**Verilen görev a:** Kayıtların başından "763). [480, 345]" içeren satıra kadar olan satırları, iki uç da dahil olmak üzere, hiç değiştirmeden kopyala.

**Metin parçası:**

┄┄┄┄┄┄┄┄┄┄

İtiraf et artık, itiraf et en azından kendine…
Dürüst ol, gerçekçi ol…
Kandırıldın, sana hayal satan bir pezevengin ortağı oldun…
IYI bir dolandırıcının en büyük özelliği…
Hayallerini, isteklerini sezinleyerek…
Hayallerin, isteklerin doğrultusunda sana…
Hayalleri…
Gerçekmiş gibi sergileyebilmesidir, sende o duyguyu yaratıp, yaşatabilmesidir!

Eğer aklımdan geçmediyse Allah belamı versin

Dedim bunlar şimdi teşekkürde eder…
Nitekim ettiler de!

Onlarca yıldır dedem “yönetiyordu” bu memleketi…
Dedem getirdi bizleri bu hale, soğana muhtaç…
Kuru bir dilim ekmeğe…
En azından Tayyip haberlerinde, Tanzim Satışına…
Teşekkür üzenine teşekkür…
Allah belanızı versin desem, sevdiklerimde içinde…
Allah…
Yüce Mevla’m sizleri nasıl biliyorsa öyle yapsın demekten başkası gelmiyor elden!

Çeyrek altın 368,12 Almanya saati 20:58

Evet, göç etmek…
İyi değilim biliyor musun, hiç iyi his etmiyorum kendimi…
Çok yoruldum, kafa…
2,5 gram…
Duman.

┄┄┄┄┄┄┄┄┄┄

**Verilen görev b:** Metin parçasında çeyrek altının fiyatı kaç olarak veriliyor?

**Girdi kayıtları:**
┄┄┄┄┄┄┄┄┄┄

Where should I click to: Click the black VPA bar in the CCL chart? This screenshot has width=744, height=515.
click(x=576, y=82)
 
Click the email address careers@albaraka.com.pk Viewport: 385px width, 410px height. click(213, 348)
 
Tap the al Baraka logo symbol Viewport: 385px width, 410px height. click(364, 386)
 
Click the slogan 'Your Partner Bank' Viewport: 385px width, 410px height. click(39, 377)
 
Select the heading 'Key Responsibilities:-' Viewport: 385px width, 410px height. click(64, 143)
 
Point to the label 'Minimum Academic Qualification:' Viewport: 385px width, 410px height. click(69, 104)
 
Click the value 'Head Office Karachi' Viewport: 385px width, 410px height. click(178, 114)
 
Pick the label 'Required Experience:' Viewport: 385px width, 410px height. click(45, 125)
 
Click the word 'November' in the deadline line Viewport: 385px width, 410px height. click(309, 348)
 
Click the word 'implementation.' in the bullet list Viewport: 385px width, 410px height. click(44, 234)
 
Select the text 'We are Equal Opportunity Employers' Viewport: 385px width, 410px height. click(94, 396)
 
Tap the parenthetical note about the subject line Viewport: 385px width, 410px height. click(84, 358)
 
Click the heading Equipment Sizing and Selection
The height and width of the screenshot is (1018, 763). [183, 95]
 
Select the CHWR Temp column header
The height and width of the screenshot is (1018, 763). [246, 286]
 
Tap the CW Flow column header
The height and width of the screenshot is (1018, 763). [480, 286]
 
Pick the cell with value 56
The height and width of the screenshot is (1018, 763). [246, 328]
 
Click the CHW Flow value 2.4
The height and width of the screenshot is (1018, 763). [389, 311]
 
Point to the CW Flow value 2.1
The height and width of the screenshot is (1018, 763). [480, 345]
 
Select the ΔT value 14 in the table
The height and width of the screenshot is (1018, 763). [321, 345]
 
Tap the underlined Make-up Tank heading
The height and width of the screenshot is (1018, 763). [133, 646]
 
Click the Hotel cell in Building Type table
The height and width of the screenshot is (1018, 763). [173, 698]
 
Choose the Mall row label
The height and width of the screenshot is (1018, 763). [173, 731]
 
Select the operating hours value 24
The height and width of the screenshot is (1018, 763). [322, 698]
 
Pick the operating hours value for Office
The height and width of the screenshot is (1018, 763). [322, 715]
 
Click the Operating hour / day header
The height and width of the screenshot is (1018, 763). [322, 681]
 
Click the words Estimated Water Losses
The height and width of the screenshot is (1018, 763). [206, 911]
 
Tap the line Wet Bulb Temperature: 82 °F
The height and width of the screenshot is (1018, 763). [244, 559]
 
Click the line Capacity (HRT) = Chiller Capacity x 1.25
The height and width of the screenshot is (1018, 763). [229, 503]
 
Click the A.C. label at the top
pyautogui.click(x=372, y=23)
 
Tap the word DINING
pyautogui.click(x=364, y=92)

┄┄┄┄┄┄┄┄┄┄

**Tam yanıt a:**
Where should I click to: Click the black VPA bar in the CCL chart? This screenshot has width=744, height=515.
click(x=576, y=82)
 
Click the email address careers@albaraka.com.pk Viewport: 385px width, 410px height. click(213, 348)
 
Tap the al Baraka logo symbol Viewport: 385px width, 410px height. click(364, 386)
 
Click the slogan 'Your Partner Bank' Viewport: 385px width, 410px height. click(39, 377)
 
Select the heading 'Key Responsibilities:-' Viewport: 385px width, 410px height. click(64, 143)
 
Point to the label 'Minimum Academic Qualification:' Viewport: 385px width, 410px height. click(69, 104)
 
Click the value 'Head Office Karachi' Viewport: 385px width, 410px height. click(178, 114)
 
Pick the label 'Required Experience:' Viewport: 385px width, 410px height. click(45, 125)
 
Click the word 'November' in the deadline line Viewport: 385px width, 410px height. click(309, 348)
 
Click the word 'implementation.' in the bullet list Viewport: 385px width, 410px height. click(44, 234)
 
Select the text 'We are Equal Opportunity Employers' Viewport: 385px width, 410px height. click(94, 396)
 
Tap the parenthetical note about the subject line Viewport: 385px width, 410px height. click(84, 358)
 
Click the heading Equipment Sizing and Selection
The height and width of the screenshot is (1018, 763). [183, 95]
 
Select the CHWR Temp column header
The height and width of the screenshot is (1018, 763). [246, 286]
 
Tap the CW Flow column header
The height and width of the screenshot is (1018, 763). [480, 286]
 
Pick the cell with value 56
The height and width of the screenshot is (1018, 763). [246, 328]
 
Click the CHW Flow value 2.4
The height and width of the screenshot is (1018, 763). [389, 311]
 
Point to the CW Flow value 2.1
The height and width of the screenshot is (1018, 763). [480, 345]

**Tam yanıt b:** 368,12